Некоторое время староста задумчиво молчал, теребя концы кушака, а потом степенно произнес:
— Хозяин услышал твои слова, ведун. От него нельзя скрыть правды, ибо всякая ложь в мире подвластна его воле. Ты был искренен. Он это чувствует. Нам велено не препятствовать вам больше. Извините за беспокойство. Можете спать дальше, можете — хоть сейчас отправиться в путь. Ваши переметные сумы наполнены провизией, прошу — не побрезгуйте. А в знак вашей доброй воли и в оплату за наше, гм… возможно, слишком назойливое, но все ж хлебосольное гостеприимство — очень прошу: забудьте о Выселках. Нету такой деревеньки, привиделось вам…

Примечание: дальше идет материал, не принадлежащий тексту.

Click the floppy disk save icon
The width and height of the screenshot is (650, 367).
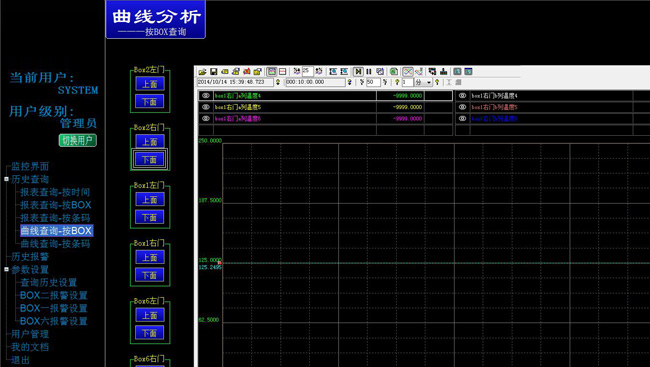coord(213,72)
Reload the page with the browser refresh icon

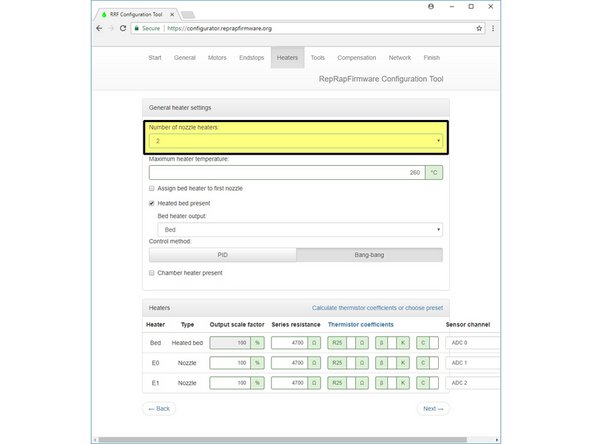tap(123, 28)
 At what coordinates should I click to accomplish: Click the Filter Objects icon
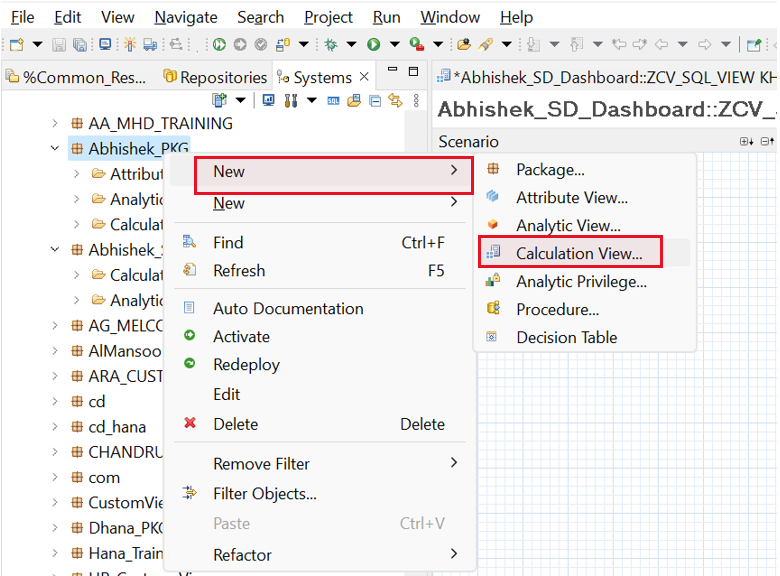[x=190, y=493]
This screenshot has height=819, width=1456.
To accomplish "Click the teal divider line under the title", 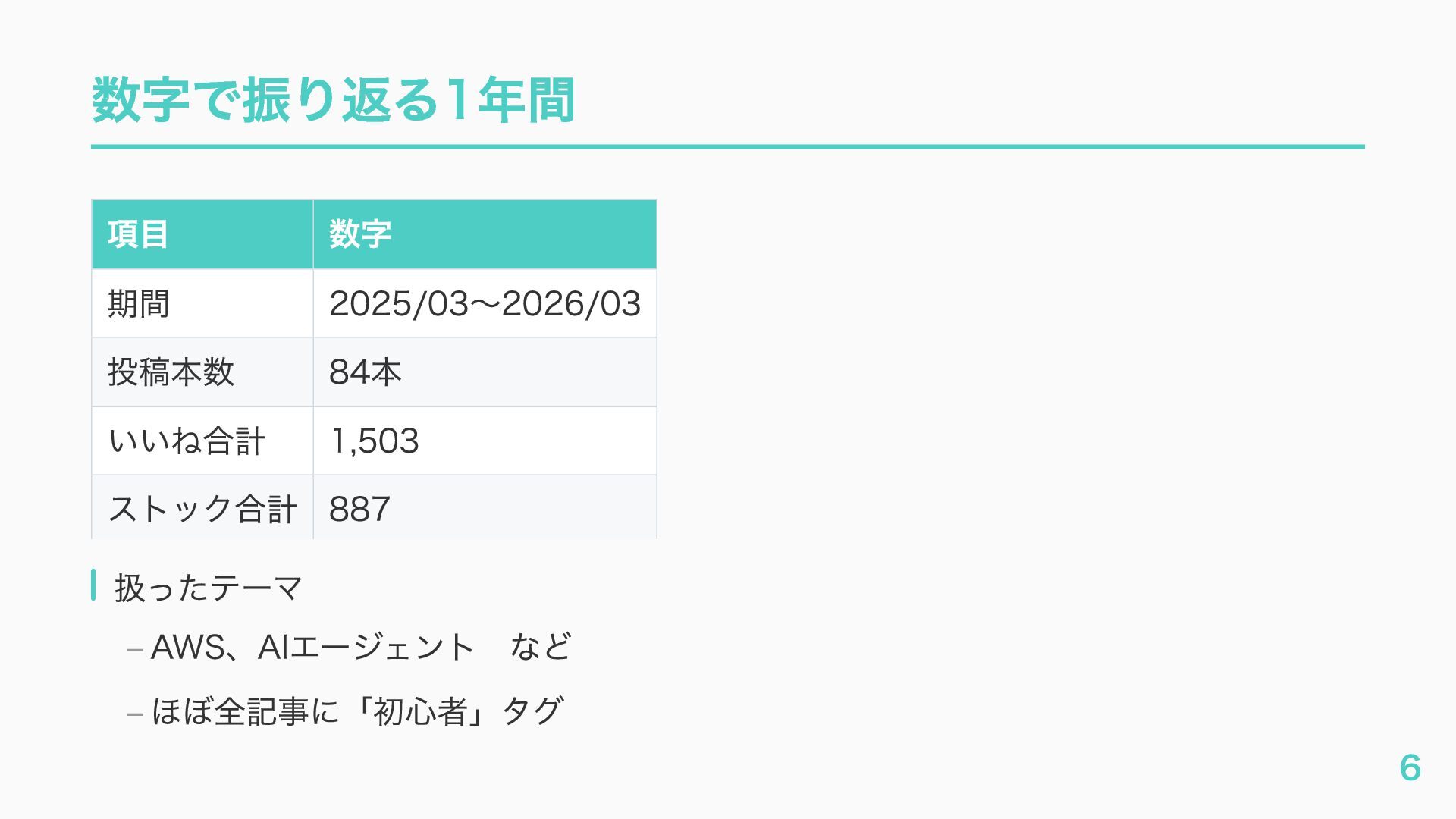I will tap(726, 146).
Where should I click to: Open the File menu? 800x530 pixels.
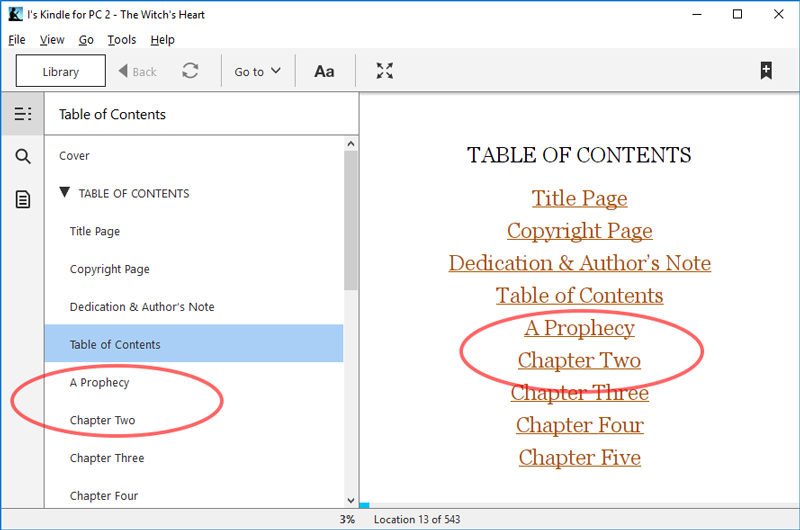(x=17, y=40)
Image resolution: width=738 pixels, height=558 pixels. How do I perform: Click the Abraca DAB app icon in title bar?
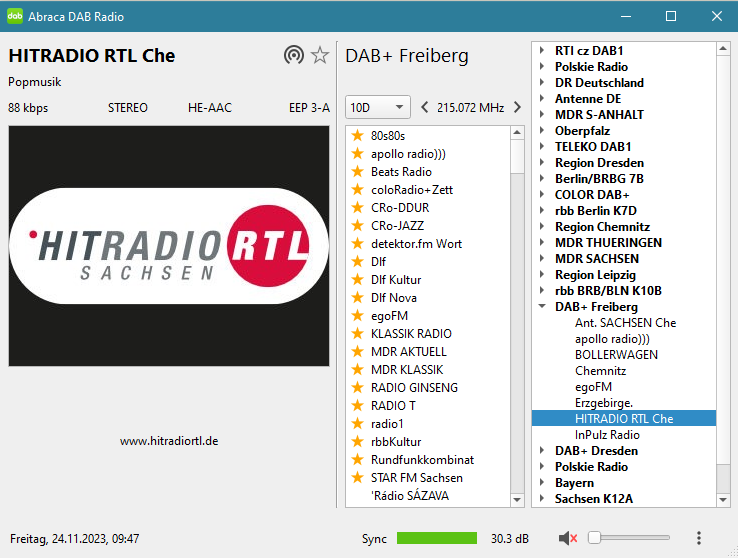pos(15,16)
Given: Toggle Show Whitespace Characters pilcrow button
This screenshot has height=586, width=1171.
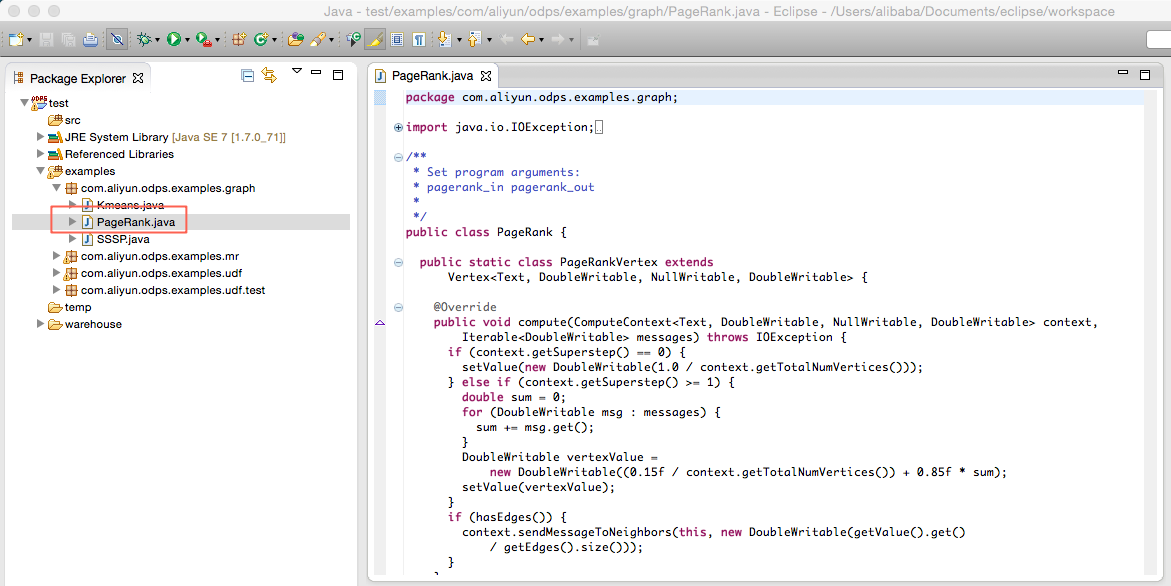Looking at the screenshot, I should [418, 40].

— Не беспокойся, Петр… — твердо пообещал Куница. — Ты, верно, заметил: жизнь бесценна. И коль нет за вами ничего худого — живите себе. Ну, а коли пакостить начнете — так вас и без нашей подсказки найдут. Люди зла не прощают…
— Вот потому вас и не пускают в Правь… — осуждающе покивал чудной староста. — Ваши священники в церквях, да и вы сами, наперебой, в своих молитвах ратуете за всепрощение и любовь, а живете в непрерывной ненависти и отмщении. Ну, да не мне вас осуждать. Найдется Судия и справедливее, и строже. Вот еще что, — остановился уже на пороге Петр. — Хозяин сказал, что лучше б вам ничего не искать… Хоть вы, по своему убеждению, за правое дело сражаетесь, — но нет в том, чтобы в делах Яви силы божественные использовать, ни чести, ни справедливости… Узлы на человеческом кружеве — только людскими руками распутать можно. Иначе затрещит плетение, а того гляди — совсем порвется.